SimBa: Simplicity Bias for Scaling Up Parameters in Deep Reinforcement Learning
Hojoon Lee, Dongyoon Hwang, Donghu Kim, Hyunseung Kim, Jun Jet Tai, Kaushik Subramanian, Peter R. Wurman, Jaegul Choo, Peter Stone, Takuma Seno
2024-10-16

Summary
This paper discusses SimBa, a new architecture designed to improve deep reinforcement learning (RL) by scaling up the number of parameters while avoiding common issues like overfitting.
What's the problem?
In deep reinforcement learning, increasing the size of the model (more parameters) can lead to problems such as overfitting, where the model performs well on training data but poorly on new data. Existing methods for scaling models have not been thoroughly explored, which limits their effectiveness in real-world applications.
What's the solution?
The authors introduce SimBa, which incorporates a simplicity bias to help large models learn more effectively. SimBa includes three key components: an observation normalization layer to standardize inputs, a residual feedforward block that allows for direct connections from input to output, and layer normalization to manage the strength of features.

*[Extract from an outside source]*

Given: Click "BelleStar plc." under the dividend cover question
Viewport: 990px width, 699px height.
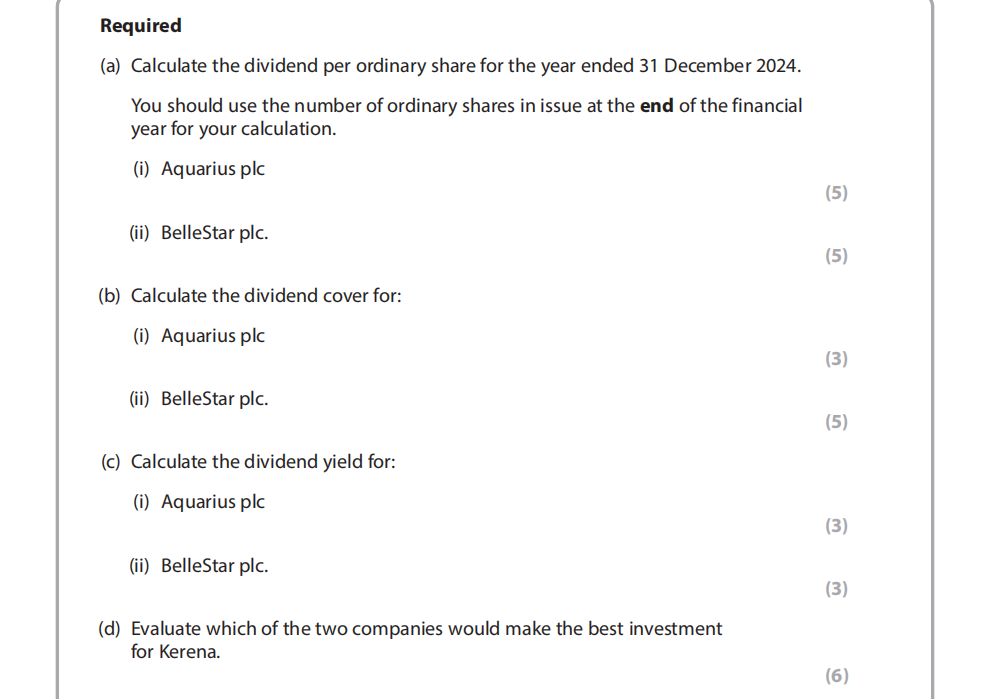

By using SimBa, they found that various deep RL algorithms showed improved efficiency and performance, even achieving results comparable to or better than state-of-the-art methods.
Why it matters?
This research is important because it provides a new way to scale deep reinforcement learning models without sacrificing performance. By enhancing how these models learn and adapt, SimBa can contribute to advancements in AI applications that require complex decision-making, such as robotics, gaming, and autonomous systems.
Abstract
Recent advances in CV and NLP have been largely driven by scaling up the number of network parameters, despite traditional theories suggesting that larger networks are prone to overfitting. These large networks avoid overfitting by integrating components that induce a simplicity bias, guiding models toward simple and generalizable solutions. However, in deep RL, designing and scaling up networks have been less explored. Motivated by this opportunity, we present SimBa, an architecture designed to scale up parameters in deep RL by injecting a simplicity bias. SimBa consists of three components: (i) an observation normalization layer that standardizes inputs with running statistics, (ii) a residual feedforward block to provide a linear pathway from the input to output, and (iii) a layer normalization to control feature magnitudes. By scaling up parameters with SimBa, the sample efficiency of various deep RL algorithms-including off-policy, on-policy, and unsupervised methods-is consistently improved. Moreover, solely by integrating SimBa architecture into SAC, it matches or surpasses state-of-the-art deep RL methods with high computational efficiency across DMC, MyoSuite, and HumanoidBench. These results demonstrate SimBa's broad applicability and effectiveness across diverse RL algorithms and environments.